Coronavirus, inchiesta Cnn: “La Cina avrebbe nascosto i dati reali”
Il network americano sarebbe entrato in possesso di informazioni contenute in una serie di documenti, destinati a rimanere segreti, inviati da alcuni informatori anonimi interni al sistema sanitario e analizzati da esperti indipendenti che ne hanno confermato la veridicità.
La Cina, stando all’inchiesta della Cnn, avrebbe nascosto i dati reali sulla diffusione del coronavirus fino almeno al febbraio scorso, mentre il suo sistema sanitario reagiva per alcuni aspetti in modo inefficace all’epidemia. Secondo quanto emerge dalle 117 pagine di documenti provenienti dal Centro per il controllo delle malattie della provincia di Hubei, dove il Covid cominciò a diffondersi alla fine del 2019, le autorità cinesi fornirono al mondo dati più ottimistici rispetto a quelli di cui erano in possesso. L’inchiesta, che la Cnn definisce la più importante fuga di notizie dalla Cina dall’apparire della malattia, viene pubblicata ad un anno dal giorno, il primo dicembre 2019, in cui il primo paziente conosciuto mostrò i sintomi del Covid-19 a Wuhan, secondo uno studio della rivista Lancet.

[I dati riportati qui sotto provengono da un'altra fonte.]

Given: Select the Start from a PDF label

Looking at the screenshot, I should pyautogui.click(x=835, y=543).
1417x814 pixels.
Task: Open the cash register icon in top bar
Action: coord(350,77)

Tra i casi citati vi sono i dati resi noti il 10 febbraio, il giorno in cui il presidente Xi Jinping si rivolse per la prima volta allo staff sanitario degli ospedali di Wuhan per incoraggiarlo nella battaglia contro il virus. Quel giorno, afferma la Cnn, rispetto ai dati ufficialmente resi noti che parlavano di 2.478 nuove infezioni – con il totale salito a 40.000 dall’inizio dell’epidemia – i casi reali sarebbero stati oltre il doppio, cioè 5.918.
Inoltre, anche se le autorità della provincia dell’Hubei – di cui Wuhan è capoluogo – hanno presentato la loro risposta nei primi tempi dell’epidemia come efficiente e trasparente, in realtà il sistema sanitario faceva affidamento su strumenti carenti per i test e la trasmissione delle informazioni. Un rapporto riservato dell’inizio di marzo affermava tra l’altro che dall’apparire dei primi sintomi nei pazienti alla conferma della diagnosi di Covid-19 passavano in media 23,3 giorni, ciò che comprometteva in modo significativo gli sforzi per monitorare e combattere la malattia.
Nel frattempo aumentano le pressioni da parte degli USA, dell’Unione Europea e di altri Stati occidentali, come l’Australia, per avviare delle indagini da parte delle istituzioni internazionali con la collaborazione di Pechino. Al momento l’Organizzazione Mondiale della Sanità non ha ancora avuto il permesso di verificare le cartelle cliniche di quel periodo, anche se i funzionari sostengono di aver ricevuto rassicurazioni per la concessione di un’indagine sul campo in tempi brevi.